Please find below a patch as per suggestion of Martin Ling: call
libusb_interrupt_event_handler in rtlsdr_cancel_async to trigger the event loop handler to
look at the async_cancel variable.
(
https://lists.osmocom.org/hyperkitty/list/osmocom-sdr@lists.osmocom.org/thr…)
I have tested timings on a windows 11 machine with and without the patch when running a
async transfer at two different sampling rates:
sample rate with without theory
1536K 0 - 2 ms 0 - 84 ms 85 ms
288K 0 - 4 ms 0 - 457 ms 455 ms
The table shows the range of timings to cancel the async transfer as measured over a
couple of runs.
The "theory" column shows the theoretical time to complete one transfer at the
particular sampling rate (i.e. driven by the size of a transfer buffer). And indeed, on
some machines it appears that cancelling the async transfer, if unlucky, can take as much
time as waiting for a full transfer to complete. The call to
libsub_intertrupt_event_handler fixes that. For large transfer buffers and/or low sample
rates this can make a difference.

▶ [What to do]
1 - Answer these questions from the patch message:
(a) In which function does the patch call libusb_interrupt_event_handler?
(b) On what kind of machine were the timings tested?
(c) For the 288K sample rate, what range of cancel timings was measured without the patch?
2 - Decide whether each statement agrees with the patch message. Answer yes or no, and quote the words that settle it.
(a) The patch follows a suggestion from Martin Ling.
(b) The timings were tested at three different sampling rates.
(c) The "theory" column gives the measured time to cancel the async transfer.
3 - Carry on writing the patch message from its last sentence.

▶ [Given material]
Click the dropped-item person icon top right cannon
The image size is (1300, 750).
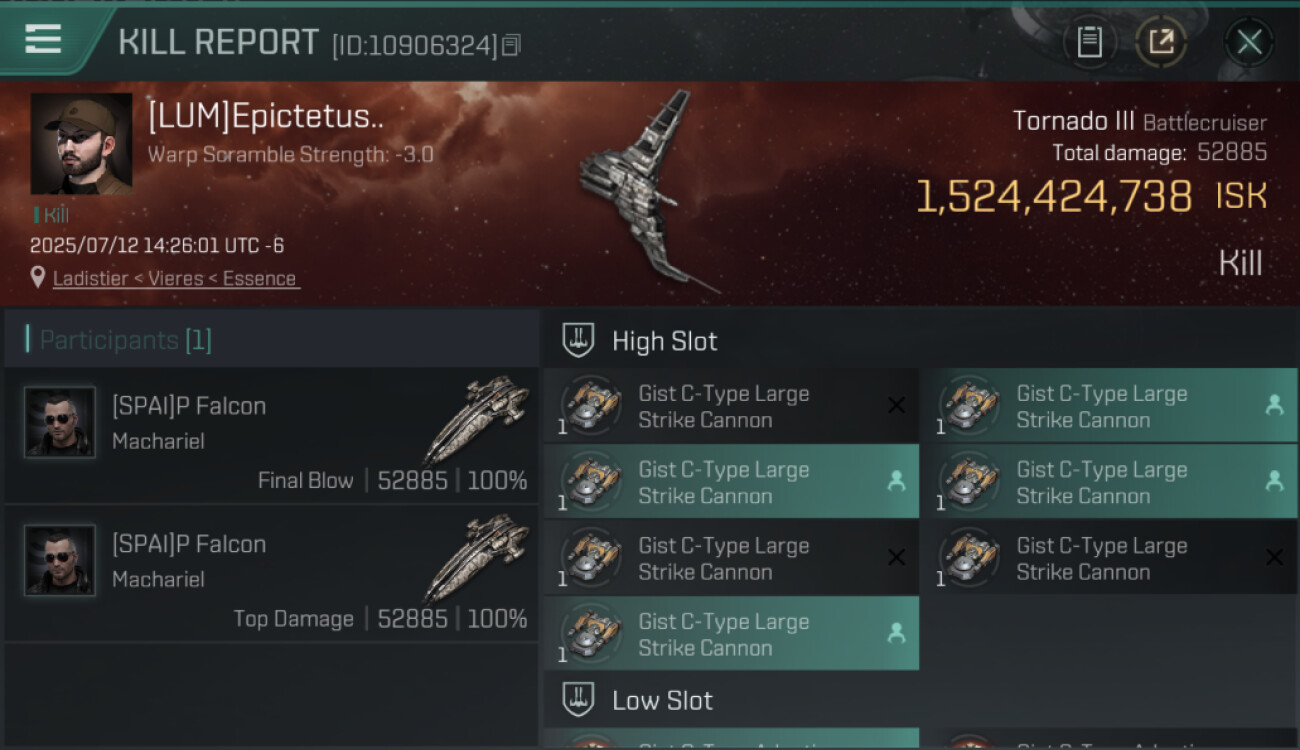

▶ [Answers to the exercise]
1 -
(a) rtlsdr_cancel_async
(b) A Windows 11 machine
(c) 0 - 457 ms

2 -
(a) Yes: "Please find below a patch as per suggestion of Martin Ling"
(b) No: "at two different sampling rates"
(c) No: "The "theory" column shows the theoretical time to complete one transfer at the particular sampling rate"

3 -
Thanks to Martin for sharing the insight.
Jasper
Author: jvde.github <jvde.github(a)gmail.com>
Date: Wed Jan 26 19:00:55 2022 +0100
call interrupt_event_handler in cancel_async
diff --git a/src/librtlsdr.c b/src/librtlsdr.c
index 67e30c4..b949692 100644
--- a/src/librtlsdr.c
+++ b/src/librtlsdr.c
@@ -1948,6 +1948,9 @@ int rtlsdr_cancel_async(rtlsdr_dev_t *dev)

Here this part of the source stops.